Peritos da ONU afirmam que Portugal "nega racismo" e "romantiza passado colonial"

Os especialistas das Nações Unidas mostram-se também surpreendidos com os relatos de brutalidade policial sobre pessoas africanas em Portugal.

Há uma "negação do racismo" em Portugal e o país continua a "romantizar o passado colonialista". Estas são algumas das conclusões a que chegou um grupo de trabalho da Organização das Nações Unidas (ONU) que veio a Portugal para avaliar a proteção dos direitos dos afrodescendentes no país.

O grupo, que está em Portugal desde 29 de novembro, a convite do Governo português, apresentou, esta segunda-feira, as primeiras recomendações, depois de ter reunido informação sobre formas de racismo, discriminação racial, xenofobia, afrofobia ou outras intolerâncias, para avaliar a situação global dos direitos humanos das pessoas com ascendência africana em Portugal.

As primeiras conclusões e algumas recomendações foram apresentadas esta segunda-feira, em Lisboa, com o Grupo de Trabalho de Peritos das Nações Unidas sobre Pessoas de Ascendência Africana a comunicar ter ficado "surpreendida com o número e a dimensão de relatos credíveis sobre brutalidade policial".

O grupo referiu que quando a delegação tentou visitar o Bairro da Cova da Moura, na Amadora, nenhum taxista os levou até ao bairro ou foi buscar depois, estranhando esse comportamento quando constataram que se trata de uma "comunidade vibrante, onde as crianças não tinham medo de brincar na rua".

Os especialistas em direitos humanos afirmaram-se chocados com o facto de o passado colonial de Portugal ainda estar tão presente no dia-a-dia, nomeadamente o uso de insultos racistas em espaços públicos.

Ouvida pela TSF, Miriam Ariella Ekiudoko apontou a brutalidade policial como o que a mais surpreendeu na sua visita a Portugal e sublinhou a negação da existência de racismo no país.

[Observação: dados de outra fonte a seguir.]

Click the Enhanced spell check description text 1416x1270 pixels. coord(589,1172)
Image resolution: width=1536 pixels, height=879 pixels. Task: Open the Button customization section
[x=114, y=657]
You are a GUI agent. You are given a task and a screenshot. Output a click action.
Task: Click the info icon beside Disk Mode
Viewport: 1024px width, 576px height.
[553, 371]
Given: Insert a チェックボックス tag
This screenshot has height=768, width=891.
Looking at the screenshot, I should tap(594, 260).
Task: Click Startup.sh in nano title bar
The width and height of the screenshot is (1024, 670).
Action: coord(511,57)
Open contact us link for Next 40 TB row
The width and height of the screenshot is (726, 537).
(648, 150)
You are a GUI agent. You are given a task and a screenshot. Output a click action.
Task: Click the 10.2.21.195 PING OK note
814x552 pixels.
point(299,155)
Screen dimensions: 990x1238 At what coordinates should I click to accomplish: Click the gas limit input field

Entre as conclusões preliminares, o grupo de trabalho diz estar preocupado com a "prevalência de discriminação racial e a situação dos direitos humanos das pessoas de ascendência africana em Portugal", sublinhando que a identidade portuguesa continua a ser definida pelo seu passado colonial e o seu envolvimento direto no tráfico de escravos.

Entre as recomendações, o grupo de especialistas deixa a sugestão ao Governo português para criar um mecanismo independente que investigue as alegações de brutalidade policial e defende que a Comissão para a Igualdade e Contra a Discriminação Racial (CICDR) seja independente e com autonomia financeira.

Defende também que os manuais escolares sejam revistos e que os professores sejam formados para ensinar a todos os estudantes portugueses "história exata, incluindo com referências ao colonialismo português, esclavagismo e tráfico de escravos e a sua relação com as manifestações atuais de racismo sistémico".

Pede também que as medidas temporárias implementadas durante a pandemia em relação aos migrantes se tornem definitivas.

Estas e outras conclusões, bem como as recomendações foram já dadas a conhecer ao Governo português, sendo expectável que o relatório final seja divulgado em setembro de 2022.